By Connor Barritt (‘23)
December 1, 2021
On October 31st, between 1:00 and 3:30 PM, members of the Sustainability Committee convened behind Kenan Auditorium… to go dumpster diving.
Wading Through Trash With The Sustainability Committee
Those who are crazy enough to wade through dumpsters are usually looking for items with some monetary value. We weren’t dumpster diving to find trinkets or valuables, however. No, instead, we were dumpster diving at DA’s dumpsters for sustainability. While we certainly wanted to take recyclables and compostables out from the trash and put them to better use, the primary purpose of this outing was to catalogue the types and quantities of trash to know how much waste DA generates could be recycled or composted to inform future sustainability efforts. Mrs. Bessias and eight students, including myself, showed up on a brisk Sunday afternoon to wade through wet garbage bags, old discarded food, soaked cardboard, old pizza boxes, nitrile gloves stained green with acid from the chemistry lab, and a broad assortment of trash generated by the DA community, all in the name of sustainability.
As mentioned above, the goal was to take inventory of the types of trash that DA produces, as well as how much recyclable or compostable material ends up in the dumpster. The sustainability committee can better address the needs of the school if it understands the school’s trash. If necessary, the sustainability committee can help roll out more compost bins, recycling bins, and Terracycle bins (more on that below) to give the community an alternative to throwing everything in the nearest trash bin. Secondly, it helps the sustainability committee learn about the gaps in the community’s knowledge; if most people don’t know that, say, pizza boxes are compostable, then that’s something the sustainability committee can address.
The Dirt, Grime, and Filth
The trash in the dumpsters that Sunday were generated on Wednesday, Thursday, and Friday of that week.

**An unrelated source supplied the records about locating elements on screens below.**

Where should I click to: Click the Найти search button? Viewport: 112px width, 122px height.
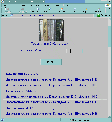pyautogui.click(x=51, y=62)
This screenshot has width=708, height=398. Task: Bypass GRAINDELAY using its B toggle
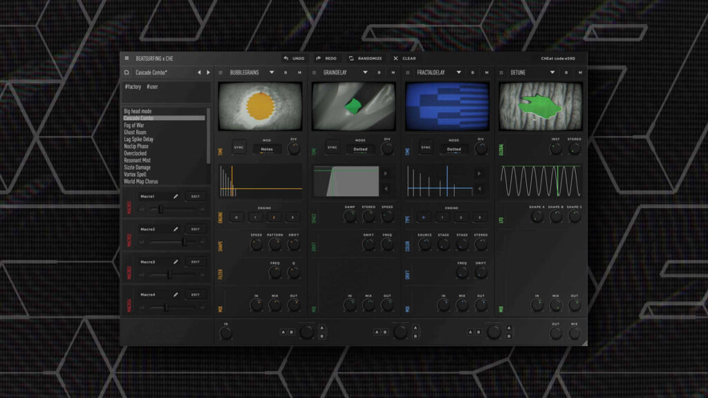pos(378,73)
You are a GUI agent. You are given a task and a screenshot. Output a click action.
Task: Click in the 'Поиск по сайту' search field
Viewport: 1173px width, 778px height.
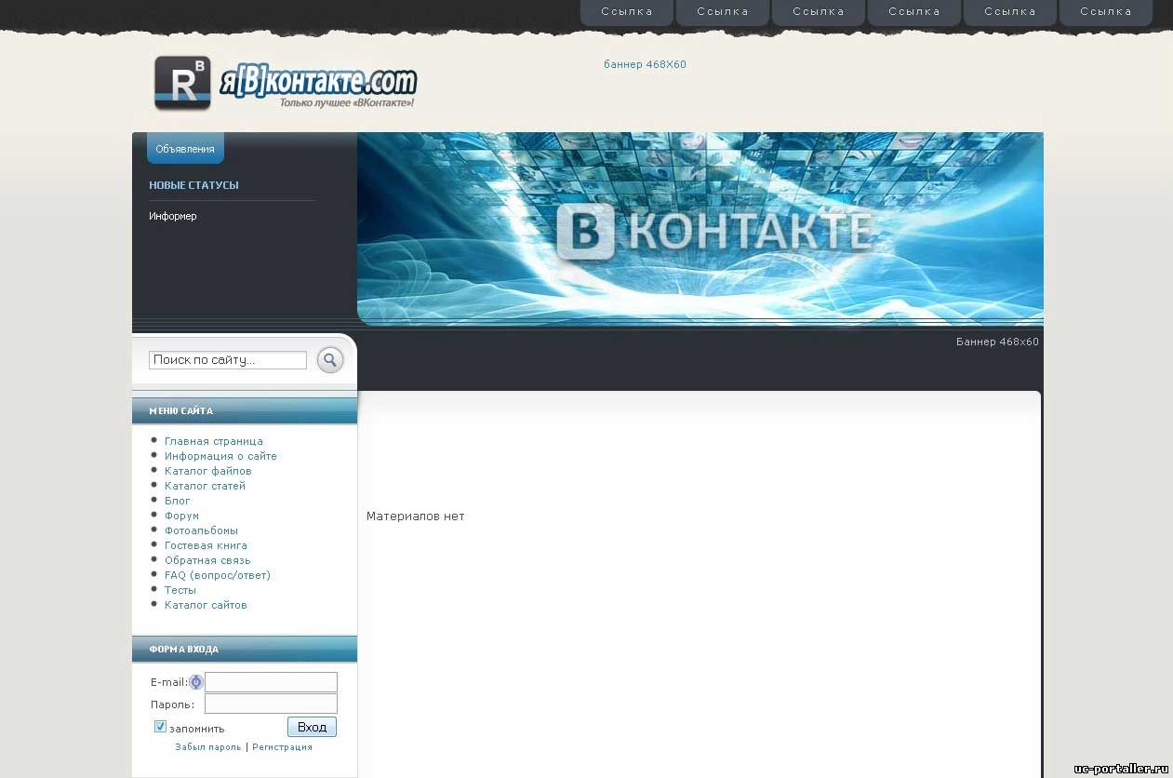[227, 360]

We managed to sort our way through approximately two-thirds of the trash in that dumpster—or two days worth of DA’s trash. The biggest offenders, by far, were old pizza boxes and paper towels. You should compost your pizza boxes! While normal cardboard is recyclable, pizza boxes stained by the cheese, sauce, and oil from pizza are not. As for the paper towels, assuming they weren’t used to clean chemicals, they are also compostable. However, unlike pizza boxes, composting paper towels isn’t always an option. Beyond the pizza boxes and paper towels, the sheer quantity of compost in just two days worth of trash was disappointing. So much waste that could be put to better use was being, well, wasted. Three whole bins of compost were just barely able to contain the sheer quantity of compostable waste we found in those dumpsters, and they were only able to contain it because of considerable efforts to compress the compost and break down pizza boxes to be more space-efficient. While there was thankfully less recycled material gone to waste—a good sign for the DA community—we were still able to fill up two large recycling bins to the brim with material. Naturally, there were still large amounts of trash that could neither be recycled nor composted, such as the chemical-stained gloves from the chemistry lab, so we still had trash to put back in the dumpster. However, the number of trash bags that we put back in the dumpster was much lower than the number we took out. Separately from recycled materials, we also had two small cardboard boxes of recycling to send to Terracycle.
What is Terracycle?
Terracycle is a waste-management company that specializes in recycling materials that are normally hard to recycle, such as plastic chip bags. The sustainability committee has rolled out three Terracycle bins on the Upper School campus: one near Kirby Gym, one near Assembly Hall, and one near the Learning Commons. So, if you have any chip bags, consider putting them in a Terracycle bin instead of in the trash.
What to Takeaway
Durham Academy generates a lot of trash, like any other large community. However, a lot of that trash is compostable and recyclable ends up in the dumpsters. The sustainability committee still has a lot to do to educate and facilitate sustainable practices at DA, but ultimately, we depend on the student body to be cognizant of the waste we generate. Even if putting your chip bag in a Terracycle bin or composting your pizza box won’t make a huge difference by itself, if everyone in the community can make that small difference, then we can take big steps towards sustainability. Large numbers of small differences make a big difference, so remember that next time you’re throwing away lunch waste. As for what the sustainability committee learned, we now know one major source of waste to target: paper towels. If we can compost more paper towels, we will be getting a ton of waste out of the dumpsters and landfills. The sustainability committee learned a lot from going dumpster diving, so we can now be better informed with what forms of waste to target to make our community a little more green. Hopefully now that you know what we took away from this, you can make an effort to be a little more green too.